What do you think Tuberculosis, Ebola and Necrotising disease are? They're examples of bacteria disassembling the human body. The only reason some freak disease hasn't wiped out humanity completely is because the human body can fight back and diseases are highly environment and species specific. Needless to say, nanomachines built on a non-biological basis will not be species specific. If someone designed them that way, they could munch on every species on the planet, animal, vegetable, bacterial and mineral, photosynthesizing all the while.

And unless someone specifically designed them for it, nanomachines will never be digestible by macrophages or neutralizable by T-cells, quite unlike the weakling Ebola virus. I mean hell, some people actually survive Ebola. Further, the small size of nanomachines compared to bacteria is sufficient to confer on them awesome power. You can fit the functionality of a bacteria in the size of a virus. Now imagine for a moment self-reproducing Ebola viruses. That survive and are transmitted by dry air. That infect the entire freaking biosphere. Enough said.
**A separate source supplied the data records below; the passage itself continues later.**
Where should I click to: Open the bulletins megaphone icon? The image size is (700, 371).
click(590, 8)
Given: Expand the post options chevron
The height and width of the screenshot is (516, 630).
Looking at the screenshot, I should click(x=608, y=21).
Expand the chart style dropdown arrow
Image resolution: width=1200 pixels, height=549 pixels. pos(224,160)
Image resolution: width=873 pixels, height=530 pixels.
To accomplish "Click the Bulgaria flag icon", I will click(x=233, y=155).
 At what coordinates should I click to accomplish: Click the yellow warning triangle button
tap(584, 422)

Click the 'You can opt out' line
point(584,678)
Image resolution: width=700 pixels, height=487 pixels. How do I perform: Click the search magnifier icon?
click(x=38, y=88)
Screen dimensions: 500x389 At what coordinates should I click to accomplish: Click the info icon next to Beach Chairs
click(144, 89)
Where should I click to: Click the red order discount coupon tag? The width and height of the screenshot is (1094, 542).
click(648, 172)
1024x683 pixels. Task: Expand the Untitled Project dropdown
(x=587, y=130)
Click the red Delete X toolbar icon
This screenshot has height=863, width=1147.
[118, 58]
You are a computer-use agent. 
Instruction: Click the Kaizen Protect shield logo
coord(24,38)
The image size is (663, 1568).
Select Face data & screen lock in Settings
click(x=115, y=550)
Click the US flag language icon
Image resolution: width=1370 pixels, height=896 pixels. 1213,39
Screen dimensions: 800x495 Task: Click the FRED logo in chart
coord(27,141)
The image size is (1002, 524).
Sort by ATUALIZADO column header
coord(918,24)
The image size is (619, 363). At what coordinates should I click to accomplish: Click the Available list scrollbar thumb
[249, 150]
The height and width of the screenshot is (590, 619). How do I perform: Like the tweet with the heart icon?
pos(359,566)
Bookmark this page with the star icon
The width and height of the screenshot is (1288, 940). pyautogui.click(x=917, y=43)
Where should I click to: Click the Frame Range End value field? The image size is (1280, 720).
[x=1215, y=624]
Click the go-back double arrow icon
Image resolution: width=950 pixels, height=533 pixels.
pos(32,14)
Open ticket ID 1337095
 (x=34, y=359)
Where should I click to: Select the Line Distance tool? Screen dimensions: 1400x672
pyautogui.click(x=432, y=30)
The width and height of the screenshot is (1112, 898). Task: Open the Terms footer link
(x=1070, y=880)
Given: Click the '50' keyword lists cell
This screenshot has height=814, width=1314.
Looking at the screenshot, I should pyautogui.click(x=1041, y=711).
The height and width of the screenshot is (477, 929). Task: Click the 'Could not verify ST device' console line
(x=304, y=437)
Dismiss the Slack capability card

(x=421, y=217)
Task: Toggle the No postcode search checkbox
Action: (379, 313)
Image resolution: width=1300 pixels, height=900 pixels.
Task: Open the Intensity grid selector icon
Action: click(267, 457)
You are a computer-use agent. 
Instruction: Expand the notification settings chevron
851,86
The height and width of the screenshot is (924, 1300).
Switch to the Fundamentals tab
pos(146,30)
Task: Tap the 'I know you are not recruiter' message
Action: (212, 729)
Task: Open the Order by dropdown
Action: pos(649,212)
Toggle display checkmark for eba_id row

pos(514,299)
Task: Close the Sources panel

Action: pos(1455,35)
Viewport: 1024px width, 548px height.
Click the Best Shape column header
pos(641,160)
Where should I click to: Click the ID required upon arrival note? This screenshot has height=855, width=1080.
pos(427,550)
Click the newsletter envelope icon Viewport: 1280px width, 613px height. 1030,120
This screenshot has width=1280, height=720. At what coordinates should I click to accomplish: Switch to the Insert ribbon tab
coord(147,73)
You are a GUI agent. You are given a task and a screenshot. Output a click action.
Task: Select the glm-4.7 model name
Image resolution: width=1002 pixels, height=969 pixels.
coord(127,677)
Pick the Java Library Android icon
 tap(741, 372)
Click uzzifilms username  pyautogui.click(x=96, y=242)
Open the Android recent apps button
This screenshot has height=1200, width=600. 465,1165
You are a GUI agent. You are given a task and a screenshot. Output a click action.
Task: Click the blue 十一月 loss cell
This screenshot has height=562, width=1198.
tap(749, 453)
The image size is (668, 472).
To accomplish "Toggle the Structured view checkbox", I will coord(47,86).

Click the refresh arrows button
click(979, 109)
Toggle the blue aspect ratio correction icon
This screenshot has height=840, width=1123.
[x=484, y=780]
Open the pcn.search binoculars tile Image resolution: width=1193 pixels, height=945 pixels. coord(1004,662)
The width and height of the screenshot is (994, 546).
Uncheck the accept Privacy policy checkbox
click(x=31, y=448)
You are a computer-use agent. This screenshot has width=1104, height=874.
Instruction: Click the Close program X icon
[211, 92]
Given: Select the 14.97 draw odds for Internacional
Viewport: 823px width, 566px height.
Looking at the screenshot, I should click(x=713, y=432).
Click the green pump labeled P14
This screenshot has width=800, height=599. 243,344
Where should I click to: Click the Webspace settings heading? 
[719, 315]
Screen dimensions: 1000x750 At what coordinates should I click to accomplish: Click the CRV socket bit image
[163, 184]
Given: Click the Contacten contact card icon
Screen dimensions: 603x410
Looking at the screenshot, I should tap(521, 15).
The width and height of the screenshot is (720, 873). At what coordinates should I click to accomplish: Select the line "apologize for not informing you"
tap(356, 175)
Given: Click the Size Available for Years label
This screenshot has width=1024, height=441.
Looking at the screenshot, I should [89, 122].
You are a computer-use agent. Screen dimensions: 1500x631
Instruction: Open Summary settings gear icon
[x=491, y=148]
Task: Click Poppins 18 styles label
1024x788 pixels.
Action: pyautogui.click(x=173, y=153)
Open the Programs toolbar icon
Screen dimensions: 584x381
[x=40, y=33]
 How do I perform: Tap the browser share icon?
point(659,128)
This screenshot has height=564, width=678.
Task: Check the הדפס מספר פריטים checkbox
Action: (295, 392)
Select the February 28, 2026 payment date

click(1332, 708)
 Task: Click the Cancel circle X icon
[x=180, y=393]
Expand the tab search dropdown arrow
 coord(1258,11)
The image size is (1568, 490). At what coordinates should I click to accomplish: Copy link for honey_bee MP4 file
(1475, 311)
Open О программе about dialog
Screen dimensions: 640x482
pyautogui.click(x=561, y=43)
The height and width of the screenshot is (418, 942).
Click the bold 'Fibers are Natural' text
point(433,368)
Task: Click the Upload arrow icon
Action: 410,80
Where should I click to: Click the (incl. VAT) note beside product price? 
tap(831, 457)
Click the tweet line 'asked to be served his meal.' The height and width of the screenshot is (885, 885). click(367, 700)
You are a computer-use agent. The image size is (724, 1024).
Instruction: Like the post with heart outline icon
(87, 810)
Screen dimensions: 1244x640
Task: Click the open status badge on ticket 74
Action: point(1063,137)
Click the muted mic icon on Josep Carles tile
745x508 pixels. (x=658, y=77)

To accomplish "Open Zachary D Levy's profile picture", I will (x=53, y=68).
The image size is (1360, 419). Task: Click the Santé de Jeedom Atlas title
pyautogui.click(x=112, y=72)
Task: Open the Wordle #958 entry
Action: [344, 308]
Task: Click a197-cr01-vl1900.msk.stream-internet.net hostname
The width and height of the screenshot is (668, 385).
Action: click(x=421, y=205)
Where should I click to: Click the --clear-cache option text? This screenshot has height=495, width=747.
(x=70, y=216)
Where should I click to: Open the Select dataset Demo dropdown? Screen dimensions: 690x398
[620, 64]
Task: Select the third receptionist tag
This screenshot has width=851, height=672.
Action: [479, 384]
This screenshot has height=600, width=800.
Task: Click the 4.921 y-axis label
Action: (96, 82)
It's worse than that. The best viruses and bacteria can do is be transmitted by dry air. It appears that nanomachines can be designed to infect dry air -- to use air to build more copies of themselves. --AnonymousDonor

I'm not doubting the theoretical power of a nano-disassembler - I'm questioning the practical power - the Slashdot-referenced article discussed that the research was finding that it was much more difficult to let go of and atom/molecule than most nanotech theories were postulating - IOW, it was not possible to do the precise positioning unless there was another force (such as substrate covalent attraction) to draw the atom/molecule to it, and even then, the nanobot might not be able to let go. Look at viruses - they've had, what, trillions of generations, and not one of them has approached the efficiency that nanotech mavens tout. Nature is hardly the best designer, but She does get aimed in the right direction a vast majority of the time.

Can't agree with this last. Humans have exceeded the capabilities of StochasticEvolution? in everything they've ever built. We see no supersonic birds. No steel buffalo. No silicon DNA. Not in trillions of generations. But EvolutionByDesign? produced all these things in just a handful of human generations. When EvolutionByDesign? occurs on the nano-scale, we should expect nothing less than a whole new ball game. It likely won't look much like what we envision today - but it sure won't look like what's been happening without us.

Now where I agree with you is that GreyGooIsEasilyContained.